Pada 1982 dibentuk satuan penanggulangan teror di bawah TNI AD bernama Sat-81/Gultor, yang kini dikenal sebagai Satuan 81 Kopassus.
”Kita sudah sejak lama menyiapkan diri (menghadapi ancaman terorisme internasional) dan kini tinggal melengkapi dan menyempurnakannya saja,” kata Kepala Staf Komando Operasi Keamanan dan Ketertiban (Kopkamtib) Laksamana Sudomo, Kamis (5/2/1976), saat meninjau persiapan pembentukan organisasi menuju peningkatan mutu dan penyempurnaan Satuan Tugas (Satgas) Antiterorisme di Kodam V Jaya (Kompas, 6 Februari 1976). Pada 1982 dibentuk satuan penanggulangan teror di bawah TNI AD bernama Sat-81/Gultor, yang kini dikenal sebagai Satuan 81 Kopassus.
Pada 1976 juga, Komando Daerah Udara (Kodau) V membentuk Satgas Antiteror dan Pembajakan Udara (Satgas Atbara). Satgas keamanan untuk menghadapi pembajakan pesawat itu diresmikan Panglima Kodau V Marsekal Aried Riyadi (Kompas, 28 April 1976). Di TNI AU, sejak 1990 ada Satuan Bravo 90. Sebelumnya, 1984, TNI AL membentuk Detasemen Jalamangkara, yang personelnya direkrut dari Batalyon Intai Amfibi dan Komando Pasukan Katak.

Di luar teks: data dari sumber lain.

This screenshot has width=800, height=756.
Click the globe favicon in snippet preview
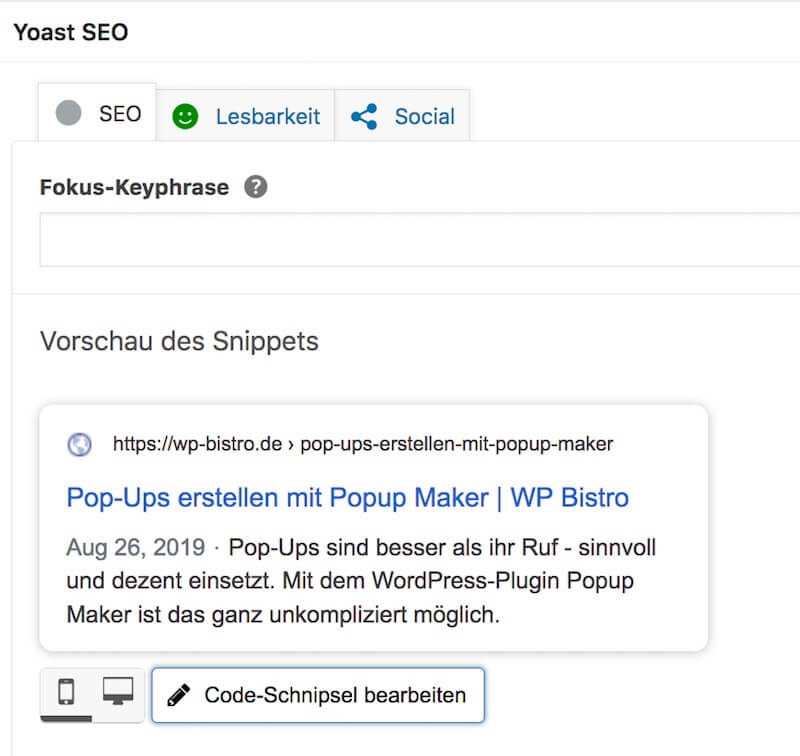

Setelah peristiwa bom Bali, yang menewaskan 202 orang, Polri membentuk Detasemen Khusus 88 Antiteror pada 2003. Menghadapi ancaman asimetris yang membutuhkan kemampuan gabungan matra darat, laut, dan udara, TNI membentuk Komando Operasi Khusus (Koopssus TNI). Koopssus TNI yang diresmikan pada 30 Juli 2019 oleh Panglima TNI Marsekal Hadi Tjahjanto ini diperkuat pasukan khusus antiteror gabungan dari tiga matra. (LAM)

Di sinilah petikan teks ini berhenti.